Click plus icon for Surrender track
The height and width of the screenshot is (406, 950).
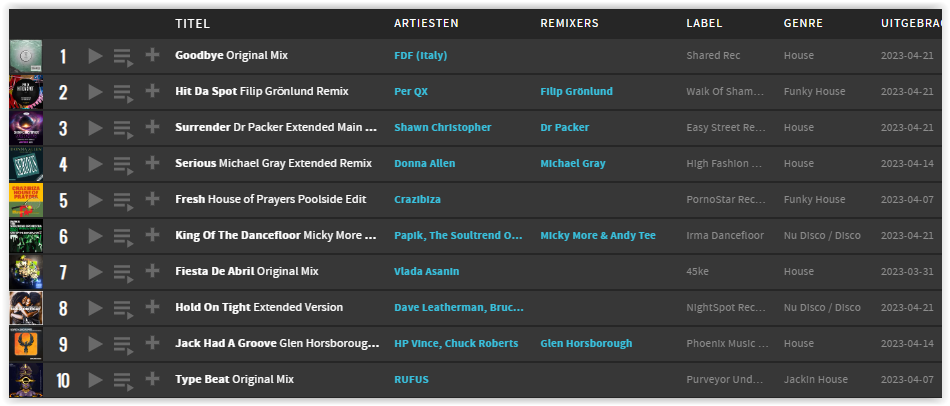[x=152, y=127]
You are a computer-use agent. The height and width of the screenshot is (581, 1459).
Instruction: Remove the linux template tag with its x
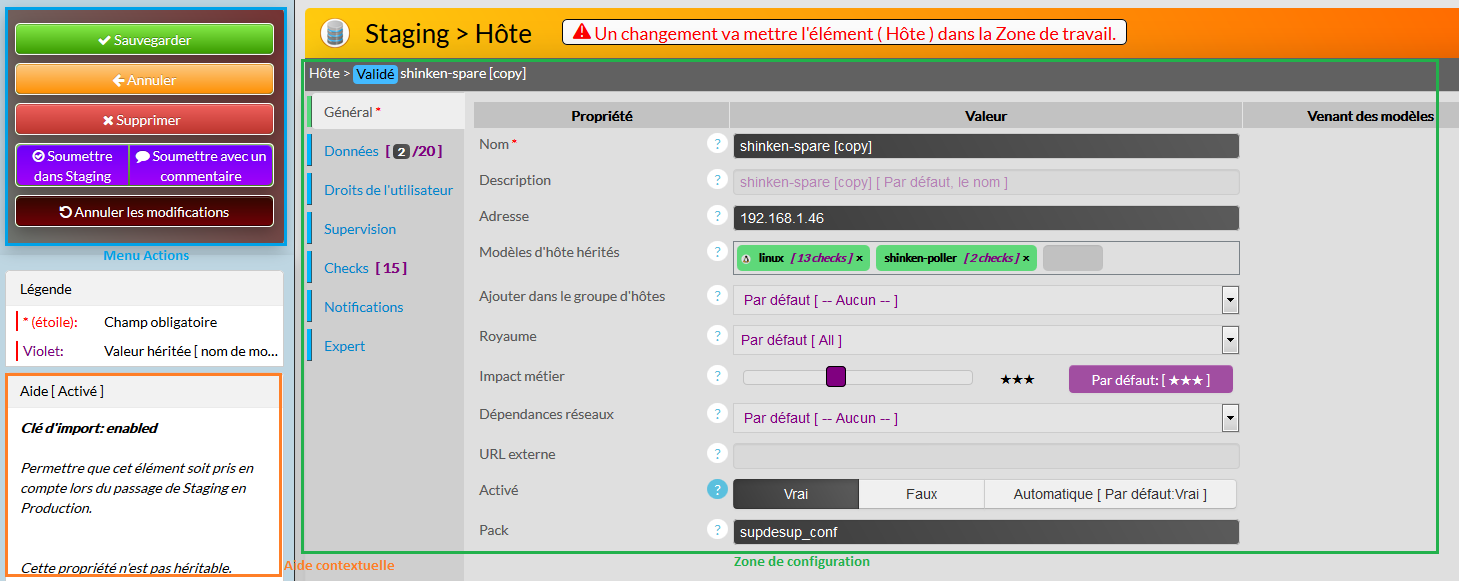pos(859,258)
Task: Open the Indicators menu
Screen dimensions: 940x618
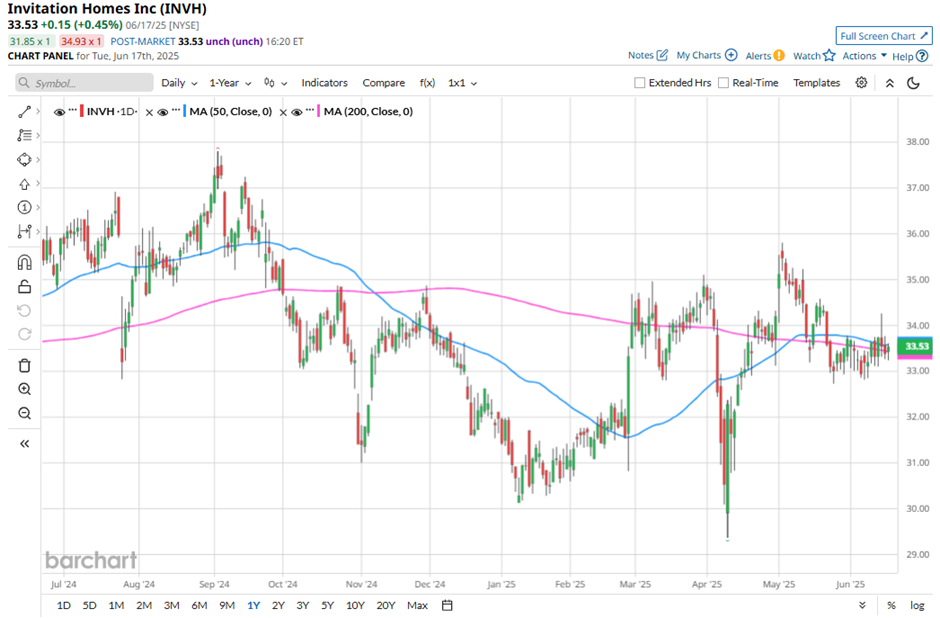Action: click(324, 83)
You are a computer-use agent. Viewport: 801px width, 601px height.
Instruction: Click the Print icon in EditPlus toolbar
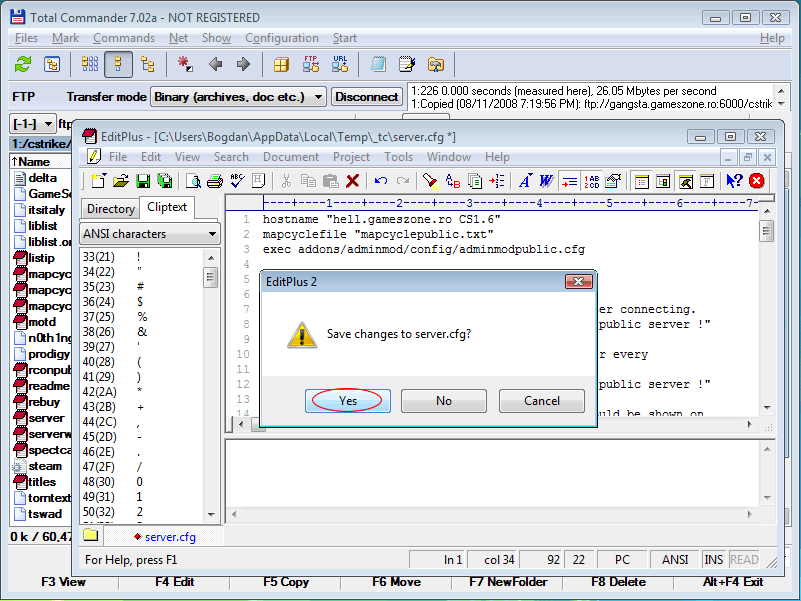coord(214,181)
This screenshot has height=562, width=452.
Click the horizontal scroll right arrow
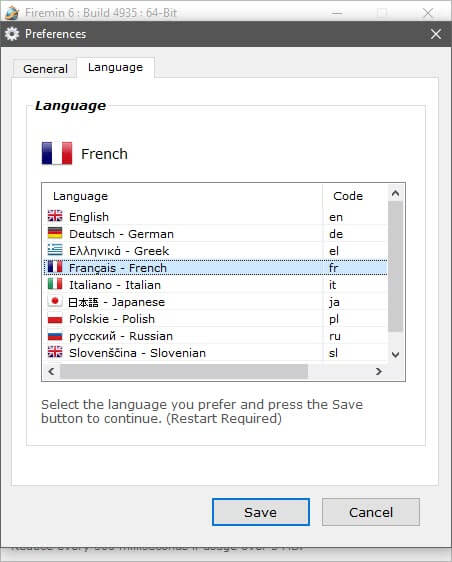tap(379, 371)
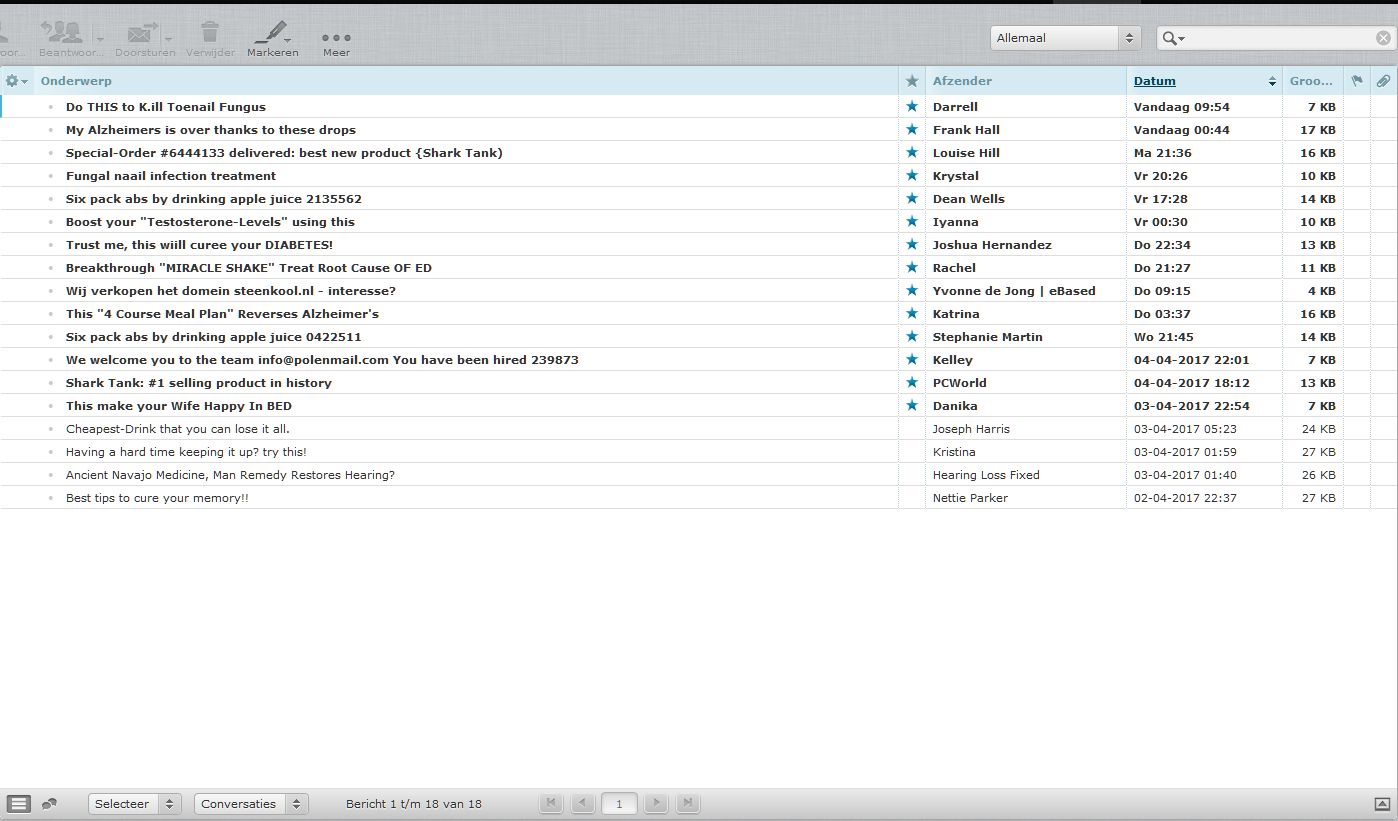This screenshot has height=821, width=1398.
Task: Click the attachment paperclip column header
Action: click(1383, 81)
┄┄┄┄┄┄┄┄┄┄
• **What to do**:
Every line of the data above should be repeated exactly. Omit the pictures.

• **Reply**:
Click plus icon for Surrender track
The height and width of the screenshot is (406, 950).
[x=152, y=127]
You are a computer-use agent. The height and width of the screenshot is (581, 1459).
Instruction: Remove the linux template tag with its x
pos(859,258)
Task: Open the Indicators menu
Screen dimensions: 940x618
Action: click(324, 83)
You are a computer-use agent. Viewport: 801px width, 601px height.
Instruction: Click the Print icon in EditPlus toolbar
coord(214,181)
This screenshot has height=562, width=452.
Click the horizontal scroll right arrow
tap(379, 371)
This screenshot has height=821, width=1398.
Task: Click the attachment paperclip column header
Action: click(1383, 81)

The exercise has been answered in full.